Your instructions
Put the lines of the material from the line containing "You are a computer-use agent." through the line containing "Instruction: Open the Import / Export tab" into a numbered list, leaving out any blank lines.

Supplied data
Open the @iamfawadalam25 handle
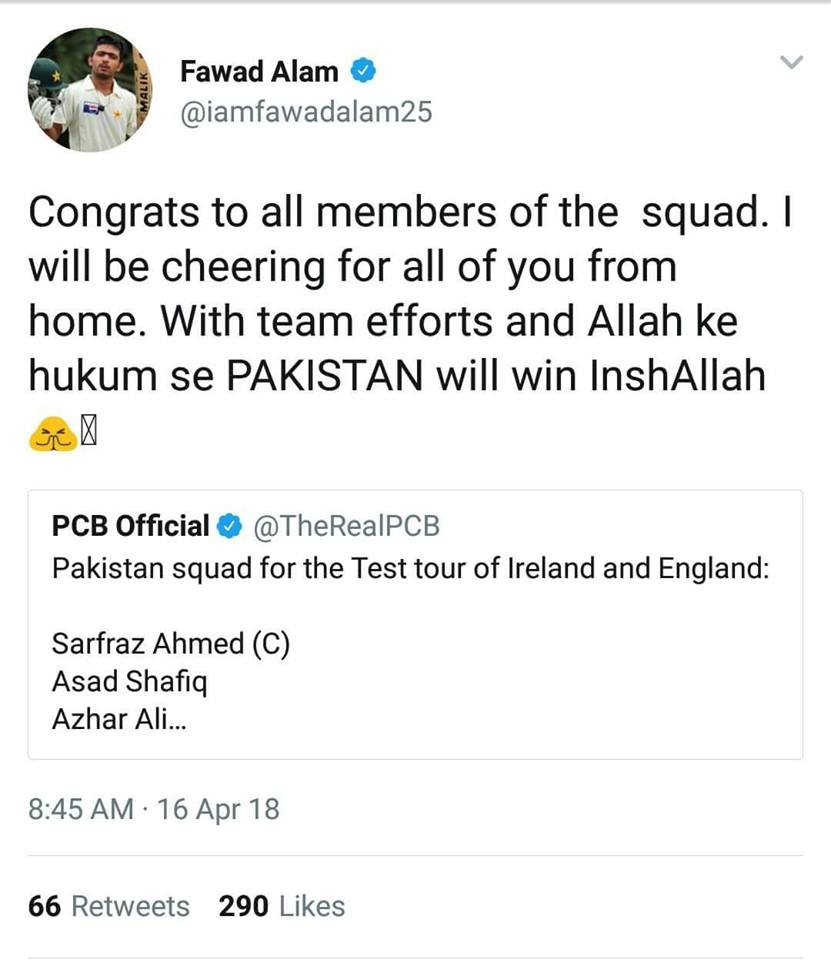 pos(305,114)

--

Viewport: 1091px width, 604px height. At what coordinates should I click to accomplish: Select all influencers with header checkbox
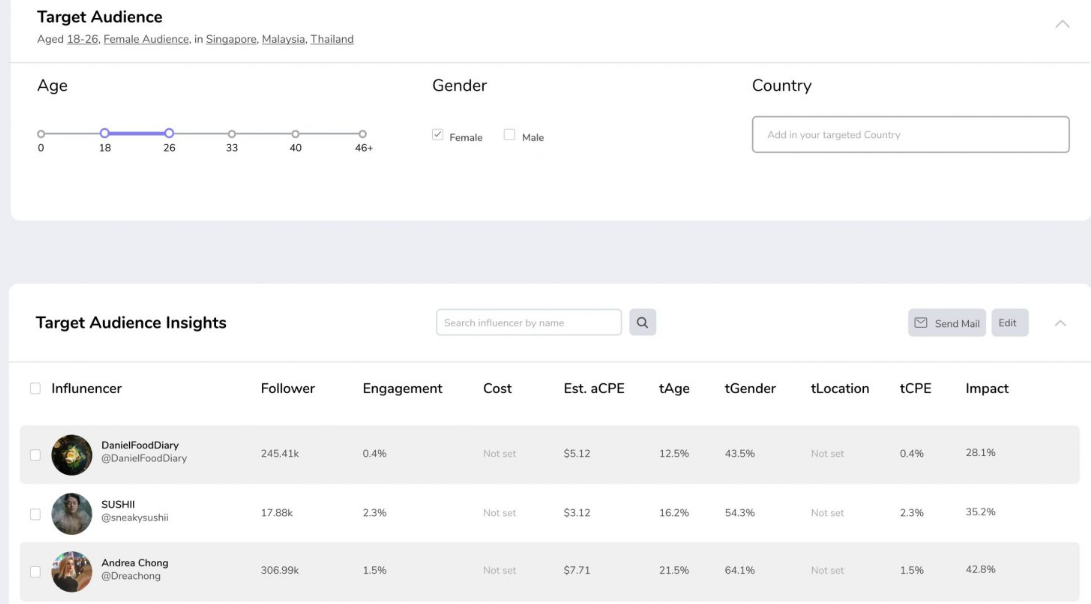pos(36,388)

--

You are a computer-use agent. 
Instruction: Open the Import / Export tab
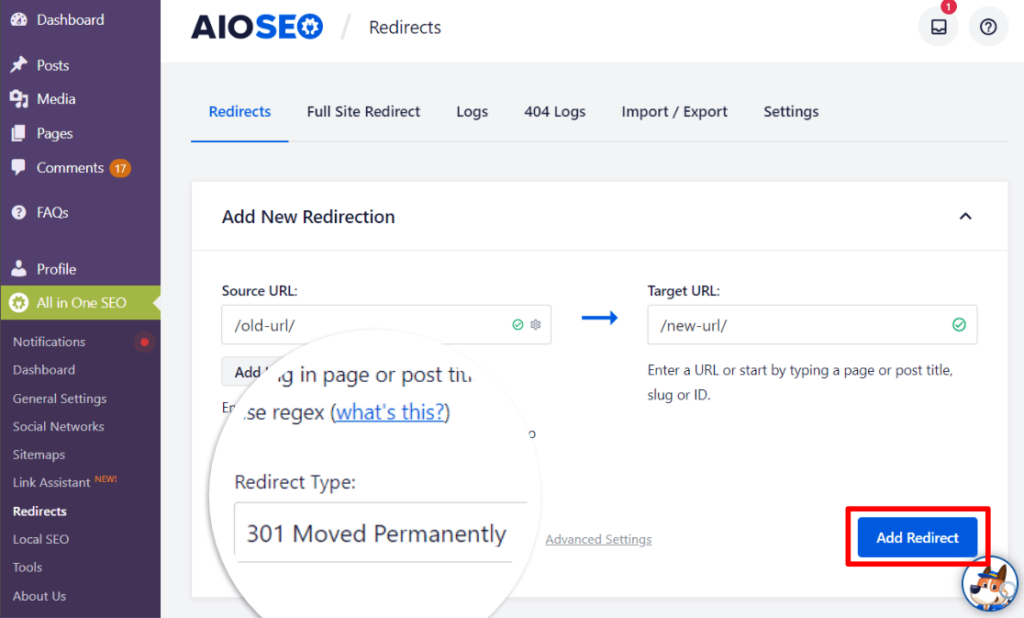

Solution to this problem
1. You are a computer-use agent. 
2. Instruction: Open the Import / Export tab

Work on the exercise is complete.